Six volunteers received an experimental avian influenza vaccine in the China-Japan Friendship Hospital in Beijing on Wednesday, the first batch to do so.
The vaccine, an inactivated sample of the virulent H5N1 strain of bird flu, was jointly developed by the Beijing-based Sinovac Biotech Co and the Chinese Center for Disease Control and Prevention (China CDC).
The volunteers are the first of 120 selected for the study, which aims to test the safety and effectiveness of the vaccine, and reported no untoward reactions within half an hour of inoculation.
The trial will last nine months, but preliminary conclusions are expected in around three months.

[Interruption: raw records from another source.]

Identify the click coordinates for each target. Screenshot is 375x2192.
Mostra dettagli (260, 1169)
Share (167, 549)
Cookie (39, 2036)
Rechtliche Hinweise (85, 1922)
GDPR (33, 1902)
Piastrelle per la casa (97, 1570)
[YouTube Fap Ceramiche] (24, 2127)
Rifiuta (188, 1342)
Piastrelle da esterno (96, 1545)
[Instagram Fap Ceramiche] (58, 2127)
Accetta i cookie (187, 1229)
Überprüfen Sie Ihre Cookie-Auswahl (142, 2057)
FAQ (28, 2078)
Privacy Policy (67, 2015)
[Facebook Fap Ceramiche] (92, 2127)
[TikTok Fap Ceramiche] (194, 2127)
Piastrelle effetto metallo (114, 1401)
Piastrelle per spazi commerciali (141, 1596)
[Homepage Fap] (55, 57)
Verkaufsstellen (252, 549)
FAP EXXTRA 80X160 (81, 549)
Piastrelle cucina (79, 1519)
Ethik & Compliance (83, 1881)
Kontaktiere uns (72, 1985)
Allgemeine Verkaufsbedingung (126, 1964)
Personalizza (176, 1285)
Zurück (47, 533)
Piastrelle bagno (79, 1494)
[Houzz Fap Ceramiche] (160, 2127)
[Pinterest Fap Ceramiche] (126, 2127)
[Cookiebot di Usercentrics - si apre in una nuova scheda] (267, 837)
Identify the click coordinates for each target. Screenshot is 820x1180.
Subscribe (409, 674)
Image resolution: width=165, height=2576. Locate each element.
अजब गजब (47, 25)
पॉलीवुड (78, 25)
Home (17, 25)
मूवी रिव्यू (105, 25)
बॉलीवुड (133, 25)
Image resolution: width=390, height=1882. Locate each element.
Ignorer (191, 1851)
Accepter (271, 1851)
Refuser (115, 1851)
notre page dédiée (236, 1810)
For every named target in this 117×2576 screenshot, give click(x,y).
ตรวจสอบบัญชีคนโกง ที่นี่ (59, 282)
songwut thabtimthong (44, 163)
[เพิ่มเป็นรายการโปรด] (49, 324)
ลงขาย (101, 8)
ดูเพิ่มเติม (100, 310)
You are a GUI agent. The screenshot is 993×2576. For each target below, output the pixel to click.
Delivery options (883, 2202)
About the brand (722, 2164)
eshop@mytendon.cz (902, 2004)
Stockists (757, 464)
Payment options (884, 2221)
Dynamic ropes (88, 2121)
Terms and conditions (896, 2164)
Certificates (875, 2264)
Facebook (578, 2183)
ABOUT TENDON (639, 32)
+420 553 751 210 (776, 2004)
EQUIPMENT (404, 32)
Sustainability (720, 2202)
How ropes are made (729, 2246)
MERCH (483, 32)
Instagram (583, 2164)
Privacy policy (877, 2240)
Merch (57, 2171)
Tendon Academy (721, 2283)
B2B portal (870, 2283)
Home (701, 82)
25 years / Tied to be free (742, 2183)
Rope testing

The volunteers were chosen from healthy people from Beijing aged between 18 and 60.
Sinovac, who developed the world's first SARS vaccine, had its pre-clinical trials endorsed by a Ministry of Science and Technology expert group on October 14 and applied to the State Food and Drug Administration (SFDA) for human tests on October 21, which was approved the next day.
The company began to develop a human bird flu vaccine in early 2004, and the SFDA said it had fast-tracked examination procedures for it.
Currently, seven other drug firms in the world, including in the US, EU and Japan, are also developing vaccines of this kind.
Also on Wednesday, Li Changyou, deputy director of the agriculture ministry's Veterinary Bureau, said five billion poultry have been immunized since October. The ministry announced on November 15 that it intended to vaccinate China's entire poultry population of 14 billion.